═══ Data to examine ═══
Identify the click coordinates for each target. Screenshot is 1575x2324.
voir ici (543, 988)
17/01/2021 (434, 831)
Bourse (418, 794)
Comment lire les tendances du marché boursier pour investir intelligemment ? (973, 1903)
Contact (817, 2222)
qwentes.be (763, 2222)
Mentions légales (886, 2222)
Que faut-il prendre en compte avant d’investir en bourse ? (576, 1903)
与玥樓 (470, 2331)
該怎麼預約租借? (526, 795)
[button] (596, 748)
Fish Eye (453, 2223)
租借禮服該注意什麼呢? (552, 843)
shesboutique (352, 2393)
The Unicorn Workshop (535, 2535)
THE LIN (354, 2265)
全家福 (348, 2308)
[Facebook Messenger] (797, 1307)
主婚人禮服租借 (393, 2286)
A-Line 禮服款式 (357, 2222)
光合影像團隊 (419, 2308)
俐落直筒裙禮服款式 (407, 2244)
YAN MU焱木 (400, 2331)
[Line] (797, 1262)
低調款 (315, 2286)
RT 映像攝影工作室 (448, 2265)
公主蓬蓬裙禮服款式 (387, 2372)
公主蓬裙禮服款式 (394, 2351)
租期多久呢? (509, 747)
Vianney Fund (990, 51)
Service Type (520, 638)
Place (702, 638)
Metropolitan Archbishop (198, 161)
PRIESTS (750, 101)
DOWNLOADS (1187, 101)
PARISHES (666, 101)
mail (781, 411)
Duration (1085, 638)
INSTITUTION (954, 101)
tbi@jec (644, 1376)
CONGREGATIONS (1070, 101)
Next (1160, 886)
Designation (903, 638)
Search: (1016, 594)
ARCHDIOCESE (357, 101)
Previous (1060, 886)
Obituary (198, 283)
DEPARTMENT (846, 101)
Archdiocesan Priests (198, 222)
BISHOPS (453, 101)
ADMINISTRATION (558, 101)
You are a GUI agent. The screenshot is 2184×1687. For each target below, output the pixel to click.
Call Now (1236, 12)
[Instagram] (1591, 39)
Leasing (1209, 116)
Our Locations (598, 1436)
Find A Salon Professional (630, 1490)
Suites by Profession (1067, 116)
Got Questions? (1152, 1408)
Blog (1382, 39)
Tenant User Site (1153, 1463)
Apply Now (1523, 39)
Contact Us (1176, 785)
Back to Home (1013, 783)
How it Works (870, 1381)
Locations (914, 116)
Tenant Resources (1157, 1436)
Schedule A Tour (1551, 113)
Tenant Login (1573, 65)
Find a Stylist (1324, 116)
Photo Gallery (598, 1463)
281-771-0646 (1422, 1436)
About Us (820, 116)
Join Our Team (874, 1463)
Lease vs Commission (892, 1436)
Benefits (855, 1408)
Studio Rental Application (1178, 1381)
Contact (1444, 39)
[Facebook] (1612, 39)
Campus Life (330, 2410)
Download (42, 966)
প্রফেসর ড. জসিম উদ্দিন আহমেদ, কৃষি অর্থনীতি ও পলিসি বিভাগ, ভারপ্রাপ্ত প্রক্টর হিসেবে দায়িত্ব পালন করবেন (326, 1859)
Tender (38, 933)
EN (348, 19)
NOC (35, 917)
═══
__Task instructions__: One number answers this exercise: the count of lines above in which the word "click" appears.

__Final answer__: 2